Türkiye ileri ki on yıl içerisinde et temini konusunda yaşayacağı sıkıntıların sinyallerini vermeye başladı. Bu sıkıntıları kat be kat artarak devam etmesi kaçınılmaz bir gelişme olacaktır.

Türkiye ileri ki on yıl içerisinde et temini konusunda yaşayacağı sıkıntıların sinyallerini vermeye başladı. Bu sıkıntıları kat be kat artarak devam etmesi kaçınılmaz bir gelişme olacaktır. İç Anadolu’da Konya’dan sonra, küçükbaş hayvan yetiştiriciliğinde ikinci sırayı alan Kırşehir, son yıllarda kendi ihtiyacını karşılayamaz duruma gelmiş.
Yanlış hayvan desteği politikası ve eğitimde yine yanlış uygulama üretimi kısıtlamıştır. Köylere götürülemeyen hizmet, köylünün ve haliyle üreticinin kentlere akın etmesi, tarımla beraber hayvancılığı da, saman ithaliyle yaşadığımız zamana kadar getirdi. (2010’dan hatta 2004’te diyebiliriz) Sonra düşüşe geçen üretim, hükümetin yanlış veri raporlarına güvenerek gerekli tedbiri almayışı veya alamayışı, piyasayı rakip tanımayan ithalatçı tüccarlara bırakması, yaşanan sıkıntıların sebeplerinden bir tanesi belki de en önemlisidir.
İthal edilen ve bulunduğumuz coğrafyaya da damak tadına uygun olmayan ve nasıl beslendiği bile bilinmeyen ithal büyükbaş hayvan sayısının, yıllara göre artış göstermesi, yerli üreticileri daha da devre dışı bırakmıştır.

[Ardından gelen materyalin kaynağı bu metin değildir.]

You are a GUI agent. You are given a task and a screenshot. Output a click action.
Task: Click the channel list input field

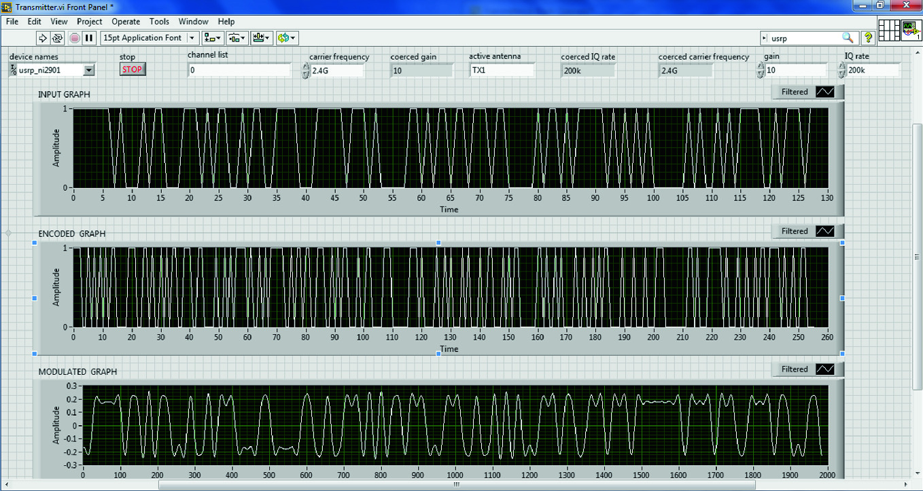[x=239, y=70]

İthal hayvanların et lezzeti, Anadolu dağlarında çok çeşitli bitkilerle beslenen hayvanların et tadına ulaşması elbette mümkün olamaz. Besiciliği teşvik ve destek amaçlı verilen kredilerin büyük bir kısmı başka amaçlar için kullanıldığı gibi, aynı zamanda yerli üreticiyi de zor durumda bırakarak kârlarını birkaç misli artırarak, adeta et piyasasını ele geçirip hükümetin aldığı kararlara dahi rest çekecek duruma gelmelerinin siyasi kanadı da unutulmamalı.

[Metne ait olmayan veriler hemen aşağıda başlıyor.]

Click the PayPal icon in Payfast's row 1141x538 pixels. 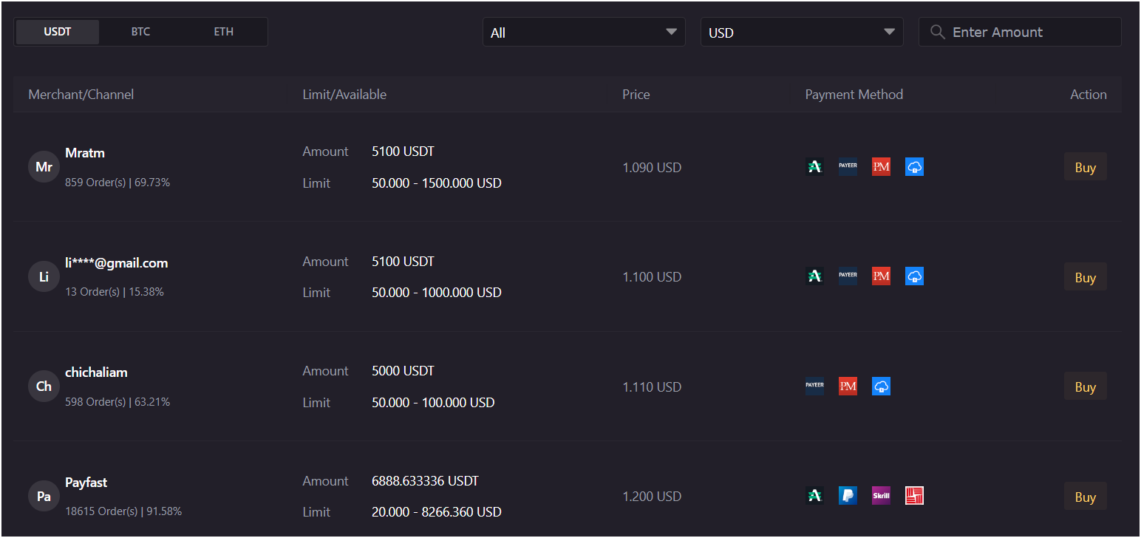coord(848,495)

Şehir sınırları içerisinde besi alanlarının da seçimi çok yanlış yerler olduğu gibi, keşif ve yeşil yemle beraber kaba yem ihtiyacını karşılayacak ekim alanına sahip olmayan veya bu tip alanları temin etmeden, besicilerin büyük bir kısmı verilen kredi ve yem desteği ile besiciliği yapmaya çalışmak, maliyeti artırdığı gibi kurulan besi tesislerinin kurulduğu yerlerde ekolojik olarak yanlış seçimdir.

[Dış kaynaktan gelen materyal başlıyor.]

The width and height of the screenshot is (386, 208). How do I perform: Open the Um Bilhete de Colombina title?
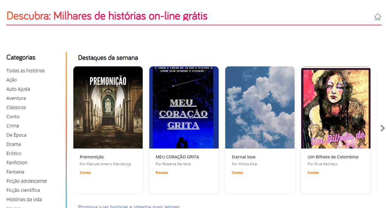[x=333, y=157]
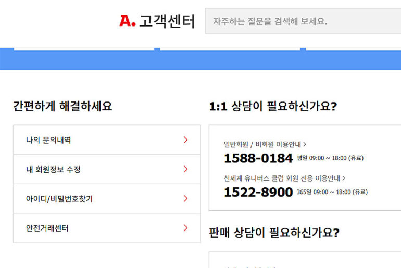Click the red A. logo
The image size is (401, 268).
[127, 21]
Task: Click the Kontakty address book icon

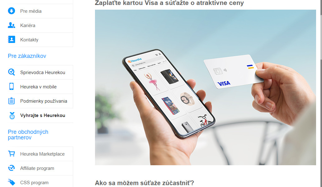Action: 12,40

Kırşehir’de bilhassa yerleşim yerlerine çok yakın ve yeraltı su havzalarının kirletilmesi insan sağlığına olan zararların hesap edilmediğinin de kanıtı. Öküzle ineği dahi ayırt edemeyen, güya yetkili şahısların, besi tesislerine ruhsat vermesi ve bu gibi ruhsatların belde yöneticilerini devre dışı bırakarak ahbap çavuş ilişkileri yoluyla, resmi ruhsat almaları da gerçekten düşündürücü değil mi?
Et piyasasının sigortası sayılan Et Balık Kurumlarının özel sektöre bırakılması, her gün yeni zamlarla etin artık bir lüks besin maddesi haline gelmesine yetkililer, laf kalabalığı ile müdahale etmeye çalışıyor görünmesi gerçekten çok vahim.
Piyasa kontrolü, denetimde yetersiz kalan belediyelere bırakılması ayrı bir beceriksizliktir. Devlet ancak belli yandaşlara veya bu işin cambazlarına bırakarak çözmeye çalışsa da, ne kadar başarılı olduğu kasap vitrinlerinde belli oluyor.
Türk insanları Avrupalılardan eti iki ve hatta üç katı daha pahalı et yerken, beyaz ete şüpheyle yaklaşan halk başka alternatifler aramaya başlayacak bu gidişle.